Hal 9000, un robot sympa.
Hal 9000, un robot sympa.

Parce que oui, si ici, en l’occurrence, ce programme reste anodin puisqu’il n’a qu’une simple vocation formative pour les étudiants en médecine, chez 101 touches, on voit loin. Actuellement, le jeu que nous appellerons Hal (prend ça, Kubrick) vise à limiter les erreurs commises, le plus souvent due à un manque de communication où à des erreurs de matériel. Les joueurs, connectés simultanément, coopèrent en temps réel, se délectant ainsi d’une expérience virtuelle au bloc opératoire. Chaque partie du corps médicinal est prise au sérieux puisque les protagonistes pourront incarner au choix un chirurgien, un anesthésiste et deux infirmiers. A savoir que si quatre personnes ne peuvent être réunies pour jouer, l’intelligence artificielle du jeu se chargera de faire évoluer le ou les personnages

Un pas en avant dangereux ?

Pour résumer, le principe est simple : former les étudiants en médecine afin de commettre moins d’erreurs au bloc. Certes, ce n’est pas la première fois qu’un jeu vidéo est mis au point et utilisé dans un but éducatif. Néanmoins ici, notre Hal national fait office de chargé de travaux dirigés, en proposant une mise en pratique de choses abordées en cour. Il remplace donc quelque part un professeur, ou du moins un intervenant. En ces temps où les machines remplacent de plus en plus les hommes au travail, cela n’était jusqu’à présent que pour des activités comme la caisse d’un supermarché, de la manutention ou de l’assemblage. Des activités manuelles nécessitant peu de ressources pour un robot. Mais ici, on parle d’un programme recréant un univers médicinal, assez intelligent pour reproduire à l’identique une scène de bloc opératoire, le tout pour enseigner à des étudiants l’attitude et les réflexes à détenir dans une salle d’opération. Compte tenu de la vitesse à laquelle le progrès vogue, il n’est pas impossible d’imaginer que notre Hal prenne un jour le contrôle d’une opération, ou qu’il la réalise lui-même.

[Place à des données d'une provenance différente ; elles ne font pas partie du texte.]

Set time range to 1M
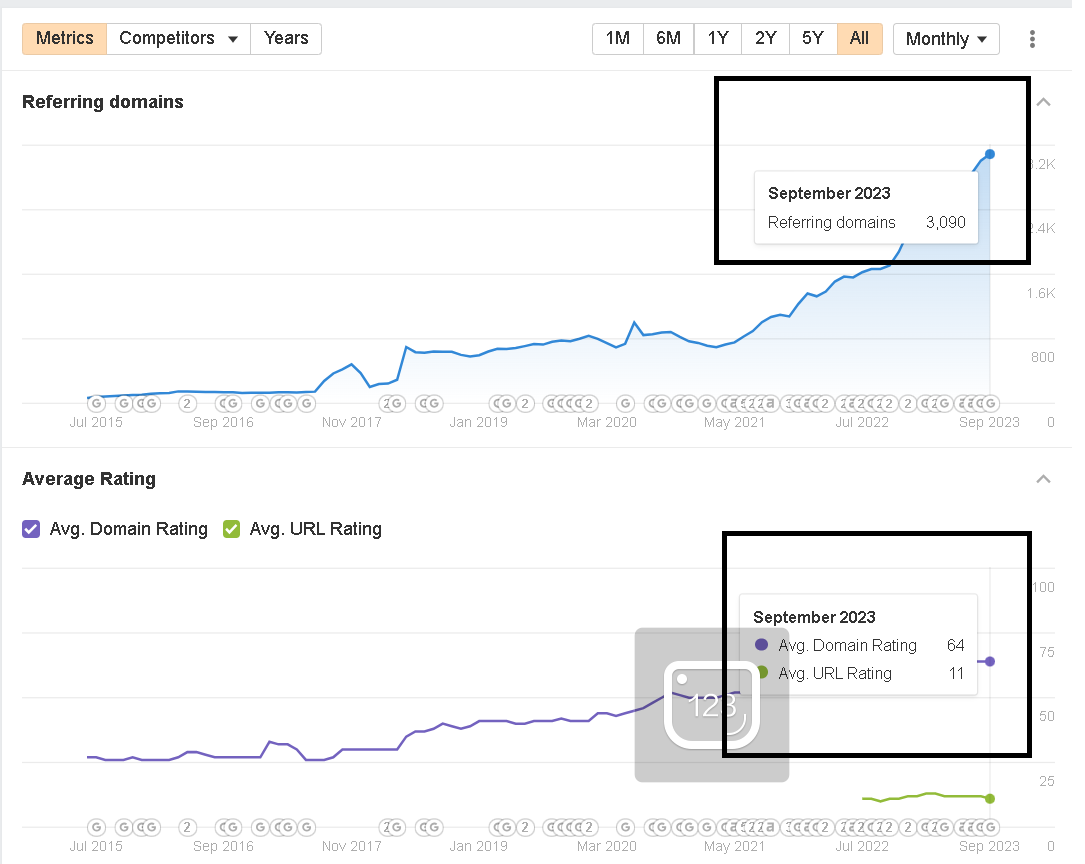 (x=617, y=38)
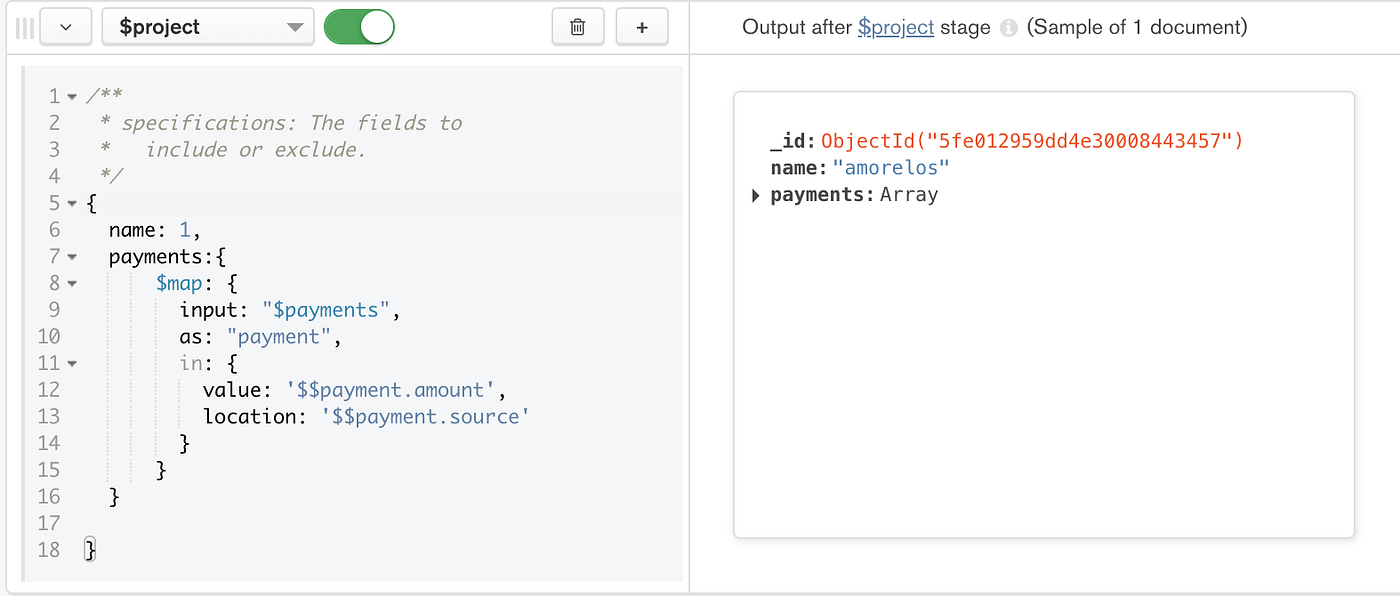The width and height of the screenshot is (1400, 596).
Task: Open the stage operator dropdown
Action: (207, 27)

Will Smith ne se laissera pas faire, lui.
Will Smith ne se laissera pas faire, lui.

La question est donc de savoir si nous nous dirigeons vers un monde où les robots et autres technologies que le futur nous réserve prendront part à des activités qui nécessitent un bagage intellectuel particulier, comme des opérations chirurgicales, où s’ils seront toujours cantonnés à des tâches plus anodines. En tous les cas, cette avancée est une nouvelle porte ouverte au progrès numérique et à l’innovation. A vous, les inventeurs mais s’il vous plait, faites pas les fous, gardez les sous contrôle. C’est notre cursus I Robot / 2001, l’odyssée de l’espace qui vous le dit.